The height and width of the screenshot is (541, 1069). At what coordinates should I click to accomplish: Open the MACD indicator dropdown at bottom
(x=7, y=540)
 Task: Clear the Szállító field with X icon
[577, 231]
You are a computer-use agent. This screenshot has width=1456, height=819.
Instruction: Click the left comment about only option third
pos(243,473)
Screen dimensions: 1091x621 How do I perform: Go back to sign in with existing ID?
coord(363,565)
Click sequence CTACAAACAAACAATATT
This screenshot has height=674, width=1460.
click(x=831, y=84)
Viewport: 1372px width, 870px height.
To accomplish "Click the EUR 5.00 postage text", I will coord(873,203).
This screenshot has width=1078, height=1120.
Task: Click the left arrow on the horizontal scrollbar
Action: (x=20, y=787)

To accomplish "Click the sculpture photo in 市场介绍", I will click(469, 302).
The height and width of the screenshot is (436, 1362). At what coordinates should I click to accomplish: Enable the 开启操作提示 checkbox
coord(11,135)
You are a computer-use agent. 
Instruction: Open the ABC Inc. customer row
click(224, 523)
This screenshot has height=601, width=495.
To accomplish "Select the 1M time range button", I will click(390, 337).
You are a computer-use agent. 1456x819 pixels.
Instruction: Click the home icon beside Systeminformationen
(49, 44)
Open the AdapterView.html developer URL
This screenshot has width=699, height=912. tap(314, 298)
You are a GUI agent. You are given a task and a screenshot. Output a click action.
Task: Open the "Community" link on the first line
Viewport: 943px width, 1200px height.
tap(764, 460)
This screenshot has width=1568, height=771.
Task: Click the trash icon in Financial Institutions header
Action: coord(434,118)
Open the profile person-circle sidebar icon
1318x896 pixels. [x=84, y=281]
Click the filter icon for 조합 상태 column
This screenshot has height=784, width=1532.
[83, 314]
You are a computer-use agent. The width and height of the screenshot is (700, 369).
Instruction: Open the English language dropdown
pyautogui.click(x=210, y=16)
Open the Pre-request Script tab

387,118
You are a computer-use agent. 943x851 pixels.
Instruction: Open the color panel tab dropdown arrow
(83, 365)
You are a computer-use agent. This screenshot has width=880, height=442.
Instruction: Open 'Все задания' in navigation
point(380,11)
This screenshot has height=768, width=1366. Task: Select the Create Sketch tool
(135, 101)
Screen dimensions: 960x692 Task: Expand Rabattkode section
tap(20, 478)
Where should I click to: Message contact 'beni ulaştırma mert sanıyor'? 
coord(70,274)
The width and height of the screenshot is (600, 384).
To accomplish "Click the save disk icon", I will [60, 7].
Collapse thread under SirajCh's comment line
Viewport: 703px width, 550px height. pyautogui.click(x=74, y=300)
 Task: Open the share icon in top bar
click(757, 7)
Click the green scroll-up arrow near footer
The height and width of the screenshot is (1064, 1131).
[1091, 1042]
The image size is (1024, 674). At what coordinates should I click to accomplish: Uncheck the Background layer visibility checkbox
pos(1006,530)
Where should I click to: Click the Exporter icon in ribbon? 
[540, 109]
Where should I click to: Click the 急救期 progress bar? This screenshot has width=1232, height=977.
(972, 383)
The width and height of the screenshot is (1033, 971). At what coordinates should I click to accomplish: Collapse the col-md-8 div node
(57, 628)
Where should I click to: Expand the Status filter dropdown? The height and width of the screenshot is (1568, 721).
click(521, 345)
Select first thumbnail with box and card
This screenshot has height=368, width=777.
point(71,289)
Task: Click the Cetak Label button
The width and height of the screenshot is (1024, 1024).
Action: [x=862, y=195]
○ ○ ○ ○ ○
Copy each line from the rows above that contains the string "dimensions", matching case.

Screen dimensions: 1091x621 How do I perform: Go back to sign in with existing ID?
Screen dimensions: 960x692 Task: Expand Rabattkode section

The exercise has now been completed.